▶ _Passage_:
____________
On Thu, 2008-04-17 at 18:36 +0200, Jens M Andreasen wrote:
> On Thu, 2008-04-17 at 16:14 +0200, Fernando Lopez-Lezcano wrote:
> > You mean _complete_ binaries? All of the executable replicated several
> > times with different optimizations inside the package? So your intention
> > is not to optimize selected portions of the program, but _all_ of it??
>
> No, please be reasonable :-)
I'm trying to be. I just don't understand, see below.
> One of the original source files holds the inner, hopefully vectorizable
> loops that eats cpu and may or may not contain ugly kludges to get
> around the denormals problem unavoidable in cpu's before sse2.
> >
> > And place the decision logic for which to use in pre and post install
> > scripts??
>
> Yes please! (pretty please?)
Why?
Why do I, a lowly packager, have to learn all the ins and outs of
deciding which one of the modules to keep when you, as the programmer,
already know _exactly_ what needs to be done?? Just code the darn thing
and do the selection in your program!
> I would naively think that the package consists of object files with say
> engine.o in several versions.
>
> main.o
> userinterface.o
> networking.o
> ...
> engine.o.586 # plain C, runs everywhere but probably pretty terrible
> engine.o.sse # vectorized but has some kludges
> engine.o.sse2 # vectorized and no kludges, works for AMD, recomended!
>
> The pre-install script then looks in /proc/cpuinfo and decides which
> engine to rename to engine.o, links the objects in a jiffy, strips the
> binary and continues installation.
(the process is more complicated when you take into account details like
being able to check the installed software for integrity after the
install is done, which would fail when things are moved or renamed or
erased, unless further hacks are done - an increase in complexity is
always bad unless there is a big payoff)
____________
▶ _Supplied information_:
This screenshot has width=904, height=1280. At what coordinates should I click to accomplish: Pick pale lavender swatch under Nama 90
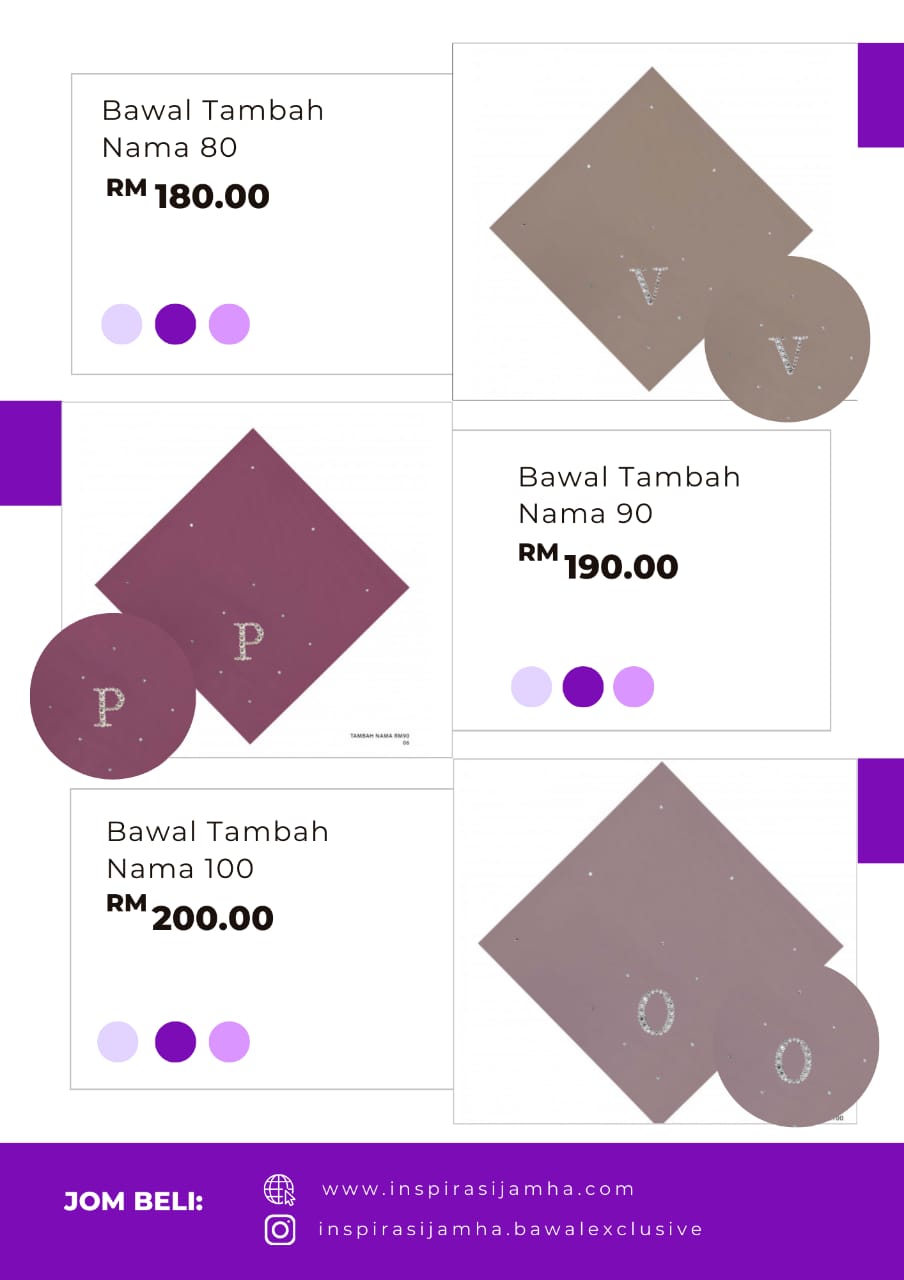pyautogui.click(x=531, y=687)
____________
▶ _The problem_:
Rewrite the portion of the mailing-list reply that opens with "I'm trying to" and closes with "in your program!", substituting "package maintainer" for "packager".

▶ _Full output_:
I'm trying to be. I just don't understand, see below.
> One of the original source files holds the inner, hopefully vectorizable
> loops that eats cpu and may or may not contain ugly kludges to get
> around the denormals problem unavoidable in cpu's before sse2.
> >
> > And place the decision logic for which to use in pre and post install
> > scripts??
>
> Yes please! (pretty please?)
Why?
Why do I, a lowly package maintainer, have to learn all the ins and outs of
deciding which one of the modules to keep when you, as the programmer,
already know _exactly_ what needs to be done?? Just code the darn thing
and do the selection in your program!